Publicacao/Comunicacao
Intimação - DESPACHO
Cumprimento de Sentença (Vara Cível) Nº 0005750-84.2002.4.01.3803/MG
EXECUTADO: TELECRON SERVICOS LTDA
ADVOGADO(A): ANDRE LUIZ MAGNINO NOMINATO (OAB MG069796)
ADVOGADO(A): MUCIO RICARDO CALEIRO ACERBI (OAB MG067137)
DESPACHO/DECISÃO
A parte exequente, alegando que a empresa foi dissolvida irregularmente, requereu o redirecionamento do cumprimento de sentença contra o sócio, com a citação de Sávio Mario Finotti para pagamento da dívida.
No caso dos autos, trata-se de cumprimento de sentença que condenou a parte ré no pagamento de honorários de sucumbência.
O Superior Tribunal de Justiça, no Tema Repetitivo n. 630, firmou a tese de que “em execução fiscal de dívida ativa tributária ou não tributária, dissolvida irregularmente a empresa, está legitimado o redirecionamento ao sócio-gerente”.
Portanto, a dissolução irregular da empresa autoriza o redirecionamento da execução ao sócio-gerente, tanto em dívidas tributárias como não tributárias.
E o egrégio Tribunal Regional Federal da 6ª Região, por sua vez, entende que é cabível o redirecionamento da execução de honorários advocatícios aos sócios-gerentes da empresa, em caso de encerramento irregular das atividades, mas entende também a Corte Regional que a baixa voluntária nos registros fiscais e societários não configura dissolução irregular da empresa, devendo ser provado o desvio de finalidade ou confusão patrimonial para responsabilização do sócio (TRF-6ª Região, AI 1010819-42.2022.4.01.0000, 4ª Turma, Relatora para Acórdão CRISTIANE MIRANDA BOTELHO, D.E. 25/08/2025)
No caso, os documentos juntados aos autos comprovam que o encerramento da empresa ocorreu por vontade dos sócios, que promoveram o distrato social e o levaram a registro junto a Junta Comercial do Estado de Minas Gerais (evento 150 – CONTRSOCIAL3).
Portanto, foi regular a dissolução da sociedade empresarial.

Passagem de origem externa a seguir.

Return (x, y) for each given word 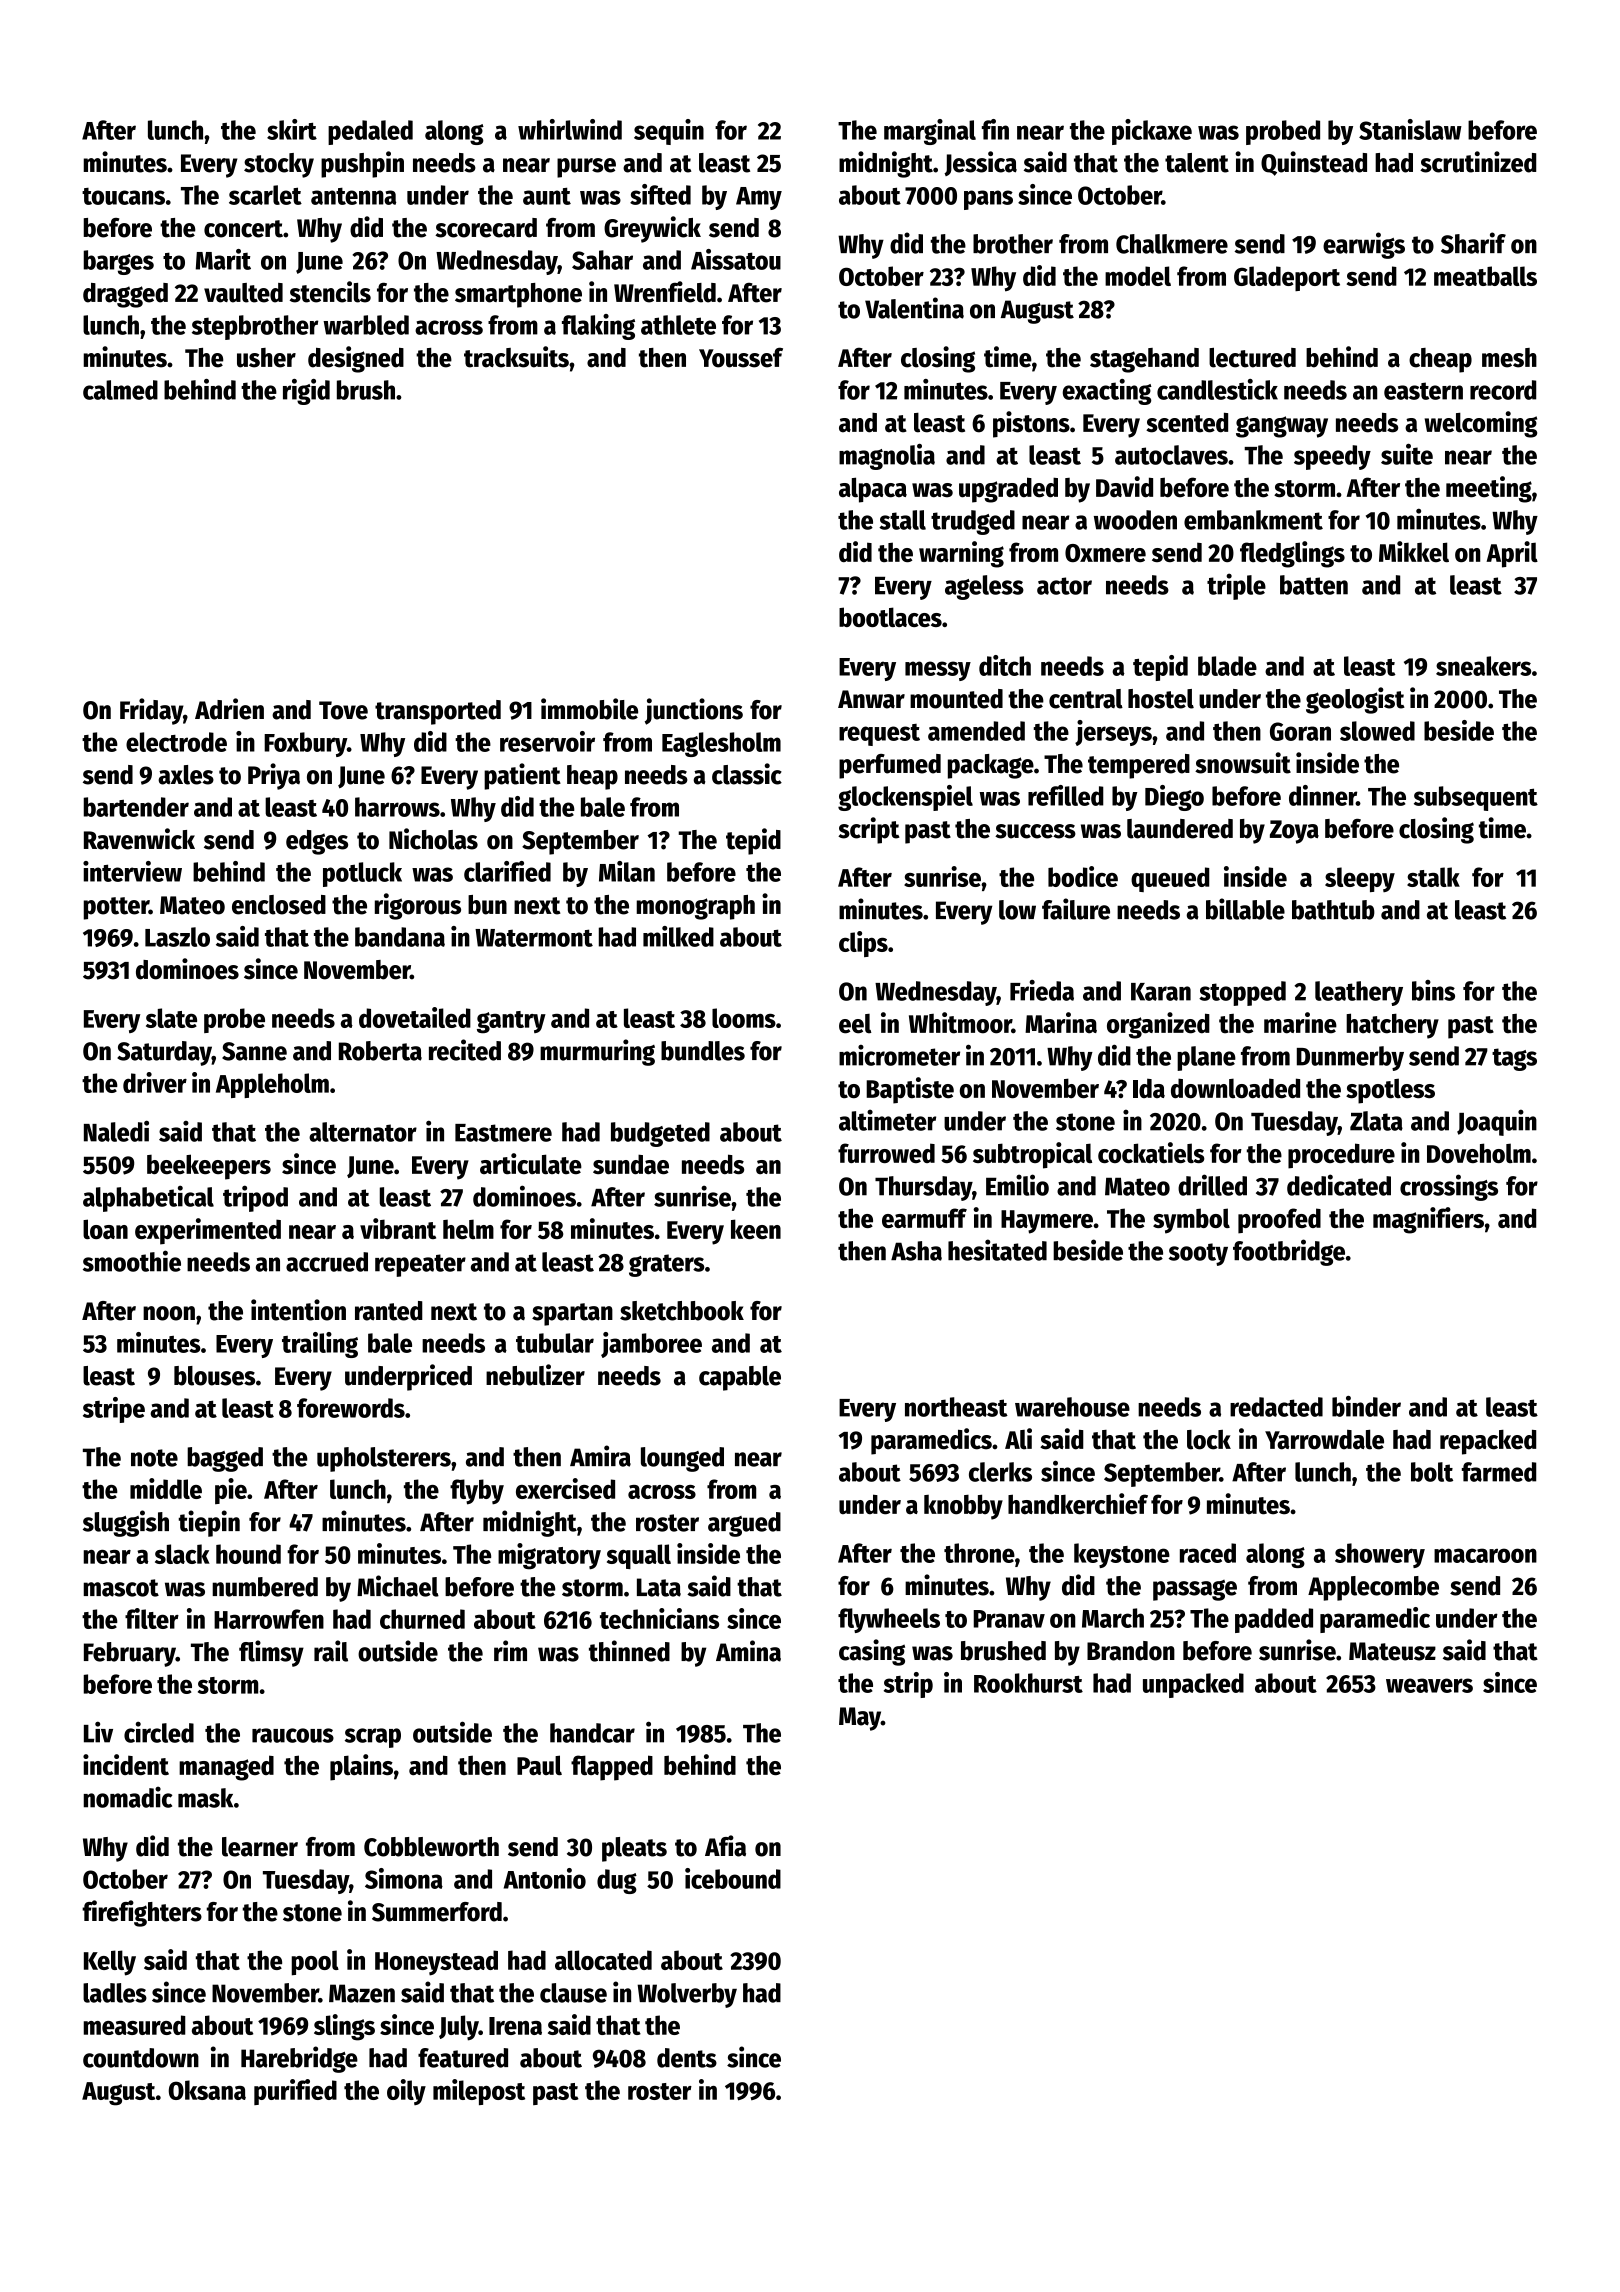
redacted (1276, 1407)
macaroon (1485, 1555)
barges (119, 262)
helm (468, 1229)
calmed (120, 390)
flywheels (889, 1620)
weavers (1429, 1685)
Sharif (1473, 243)
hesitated (997, 1250)
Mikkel (1414, 551)
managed (226, 1768)
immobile (589, 709)
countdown (141, 2058)
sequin (669, 132)
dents (687, 2058)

E não restou comprovado nos autos desvio de finalidade ou confusão patrimonial para ensejar a responsabilização dos sócios.
Inclusive, o egrégio Tribunal Regional Federal da 6ª Região já entendeu que o fato de constar no distrato social cláusula atribuindo a um dos sócios a responsabilidade por passivo superveniente da pessoa jurídica extinta não é suficiente para a instituição de solidariedade, dependendo a responsabilização do ex-sócio de prova de insuficiência patrimonial da sociedade (TRF-6ª Região, AI 6000158-07.2024.4.06.0000, 4ª Turma, Relator para Acórdão LINCOLN RODRIGUES DE FARIA, D.E. 25/08/2025)
Destarte, não dissolvida irregularmente a empresa e não comprovada o desvio de finalidade ou confusão patrimonial (art. 50 do Código Civil), não é possível o redirecionamento da execução contra o ex-sócio.
Posto isso, indefiro o pedido de redirecionamento contra o ex-sócio.
Proceda a d. Secretaria a pesquisa de bens via Renajud, conforme já determinado na decisão evento 143.
Efetua a pesquisa, intime-se a parte exequente para, no prazo de 15 (quinze) dias, promover os atos indispensáveis ao prosseguimento do feito, inclusive informando o valor atualizado do débito, sob pena de suspensão e posterior arquivamento da execução nos termos dos parágrafos 1º e 2º do art. 921 do CPC, independente de nova intimação.
Cumpra-se. Intime-se.
Uberlândia/MG, data da assinatura eletrônica.